** DATA FOR REVIEW follows **

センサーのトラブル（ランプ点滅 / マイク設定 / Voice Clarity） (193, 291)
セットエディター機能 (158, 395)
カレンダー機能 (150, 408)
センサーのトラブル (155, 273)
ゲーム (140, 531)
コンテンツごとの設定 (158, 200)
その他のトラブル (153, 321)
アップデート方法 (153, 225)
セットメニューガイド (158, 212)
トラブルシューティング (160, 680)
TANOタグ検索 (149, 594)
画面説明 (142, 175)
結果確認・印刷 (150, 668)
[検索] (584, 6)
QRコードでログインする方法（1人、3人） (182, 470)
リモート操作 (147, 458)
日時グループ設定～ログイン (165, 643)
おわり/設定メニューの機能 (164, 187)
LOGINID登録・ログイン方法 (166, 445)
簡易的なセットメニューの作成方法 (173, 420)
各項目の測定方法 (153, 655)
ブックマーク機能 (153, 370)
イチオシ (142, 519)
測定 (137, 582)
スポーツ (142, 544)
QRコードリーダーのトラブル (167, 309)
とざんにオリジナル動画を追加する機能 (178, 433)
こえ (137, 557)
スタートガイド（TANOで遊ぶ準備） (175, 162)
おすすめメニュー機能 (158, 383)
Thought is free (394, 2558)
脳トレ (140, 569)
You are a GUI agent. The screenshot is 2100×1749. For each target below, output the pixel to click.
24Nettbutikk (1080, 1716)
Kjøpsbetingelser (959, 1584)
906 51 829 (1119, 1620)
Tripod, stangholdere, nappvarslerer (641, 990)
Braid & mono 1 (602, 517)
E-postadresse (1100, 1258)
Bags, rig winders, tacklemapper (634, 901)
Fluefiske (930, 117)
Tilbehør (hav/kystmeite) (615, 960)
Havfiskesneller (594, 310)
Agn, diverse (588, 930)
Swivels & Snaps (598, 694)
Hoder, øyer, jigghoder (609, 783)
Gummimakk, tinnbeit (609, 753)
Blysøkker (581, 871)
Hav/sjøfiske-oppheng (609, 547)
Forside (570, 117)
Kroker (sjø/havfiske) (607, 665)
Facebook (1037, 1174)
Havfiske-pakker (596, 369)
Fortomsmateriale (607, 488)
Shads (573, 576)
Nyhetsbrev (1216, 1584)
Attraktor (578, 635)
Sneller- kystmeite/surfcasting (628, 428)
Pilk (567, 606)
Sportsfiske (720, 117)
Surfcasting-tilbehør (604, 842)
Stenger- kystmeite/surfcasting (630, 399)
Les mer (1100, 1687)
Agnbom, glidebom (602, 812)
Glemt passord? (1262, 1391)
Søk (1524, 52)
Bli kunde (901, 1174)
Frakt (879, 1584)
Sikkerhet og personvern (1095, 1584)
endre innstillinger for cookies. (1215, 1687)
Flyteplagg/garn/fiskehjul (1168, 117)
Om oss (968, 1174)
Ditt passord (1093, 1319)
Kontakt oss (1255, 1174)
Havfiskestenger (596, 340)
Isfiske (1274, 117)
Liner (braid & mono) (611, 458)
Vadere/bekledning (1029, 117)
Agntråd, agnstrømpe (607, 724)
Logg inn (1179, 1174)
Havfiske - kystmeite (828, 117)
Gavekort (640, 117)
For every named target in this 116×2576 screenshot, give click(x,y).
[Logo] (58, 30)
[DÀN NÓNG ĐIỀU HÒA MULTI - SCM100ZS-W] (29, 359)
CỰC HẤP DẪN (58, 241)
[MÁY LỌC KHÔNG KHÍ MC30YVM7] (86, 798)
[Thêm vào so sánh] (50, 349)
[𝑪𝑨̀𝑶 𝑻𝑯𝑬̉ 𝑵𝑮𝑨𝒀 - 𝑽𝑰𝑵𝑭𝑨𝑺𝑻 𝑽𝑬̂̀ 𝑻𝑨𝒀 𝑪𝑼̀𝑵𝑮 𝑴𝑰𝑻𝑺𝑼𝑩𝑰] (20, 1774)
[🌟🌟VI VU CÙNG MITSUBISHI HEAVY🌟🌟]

** End of DATA FOR REVIEW **

◆ **WORK REQUIRED**
All entries must be repeated verbatim.

◆ **EXERCISE OUTPUT**
センサーのトラブル（ランプ点滅 / マイク設定 / Voice Clarity） (193, 291)
セットエディター機能 (158, 395)
カレンダー機能 (150, 408)
センサーのトラブル (155, 273)
ゲーム (140, 531)
コンテンツごとの設定 (158, 200)
その他のトラブル (153, 321)
アップデート方法 (153, 225)
セットメニューガイド (158, 212)
トラブルシューティング (160, 680)
TANOタグ検索 (149, 594)
画面説明 (142, 175)
結果確認・印刷 (150, 668)
[検索] (584, 6)
QRコードでログインする方法（1人、3人） (182, 470)
リモート操作 (147, 458)
日時グループ設定～ログイン (165, 643)
おわり/設定メニューの機能 (164, 187)
LOGINID登録・ログイン方法 (166, 445)
簡易的なセットメニューの作成方法 (173, 420)
各項目の測定方法 (153, 655)
ブックマーク機能 (153, 370)
イチオシ (142, 519)
測定 (137, 582)
スポーツ (142, 544)
QRコードリーダーのトラブル (167, 309)
とざんにオリジナル動画を追加する機能 (178, 433)
こえ (137, 557)
スタートガイド（TANOで遊ぶ準備） (175, 162)
おすすめメニュー機能 (158, 383)
Thought is free (394, 2558)
脳トレ (140, 569)
You are a GUI agent. The screenshot is 2100×1749. For each target below, output the pixel to click.
24Nettbutikk (1080, 1716)
Kjøpsbetingelser (959, 1584)
906 51 829 (1119, 1620)
Tripod, stangholdere, nappvarslerer (641, 990)
Braid & mono 1 (602, 517)
E-postadresse (1100, 1258)
Bags, rig winders, tacklemapper (634, 901)
Fluefiske (930, 117)
Tilbehør (hav/kystmeite) (615, 960)
Havfiskesneller (594, 310)
Agn, diverse (588, 930)
Swivels & Snaps (598, 694)
Hoder, øyer, jigghoder (609, 783)
Gummimakk, tinnbeit (609, 753)
Blysøkker (581, 871)
Hav/sjøfiske-oppheng (609, 547)
Forside (570, 117)
Kroker (sjø/havfiske) (607, 665)
Facebook (1037, 1174)
Havfiske-pakker (596, 369)
Fortomsmateriale (607, 488)
Shads (573, 576)
Nyhetsbrev (1216, 1584)
Attraktor (578, 635)
Sneller- kystmeite/surfcasting (628, 428)
Pilk (567, 606)
Sportsfiske (720, 117)
Surfcasting-tilbehør (604, 842)
Stenger- kystmeite/surfcasting (630, 399)
Les mer (1100, 1687)
Agnbom, glidebom (602, 812)
Glemt passord? (1262, 1391)
Søk (1524, 52)
Bli kunde (901, 1174)
Frakt (879, 1584)
Sikkerhet og personvern (1095, 1584)
endre innstillinger for cookies. (1215, 1687)
Flyteplagg/garn/fiskehjul (1168, 117)
Om oss (968, 1174)
Ditt passord (1093, 1319)
Kontakt oss (1255, 1174)
Havfiskestenger (596, 340)
Isfiske (1274, 117)
Liner (braid & mono) (611, 458)
Vadere/bekledning (1029, 117)
Agntråd, agnstrømpe (607, 724)
Logg inn (1179, 1174)
Havfiske - kystmeite (828, 117)
Gavekort (640, 117)
For every named target in this 116×2576 screenshot, give click(x,y).
[Logo] (58, 30)
[DÀN NÓNG ĐIỀU HÒA MULTI - SCM100ZS-W] (29, 359)
CỰC HẤP DẪN (58, 241)
[MÁY LỌC KHÔNG KHÍ MC30YVM7] (86, 798)
[Thêm vào so sánh] (50, 349)
[𝑪𝑨̀𝑶 𝑻𝑯𝑬̉ 𝑵𝑮𝑨𝒀 - 𝑽𝑰𝑵𝑭𝑨𝑺𝑻 𝑽𝑬̂̀ 𝑻𝑨𝒀 𝑪𝑼̀𝑵𝑮 𝑴𝑰𝑻𝑺𝑼𝑩𝑰] (20, 1774)
[🌟🌟VI VU CÙNG MITSUBISHI HEAVY🌟🌟]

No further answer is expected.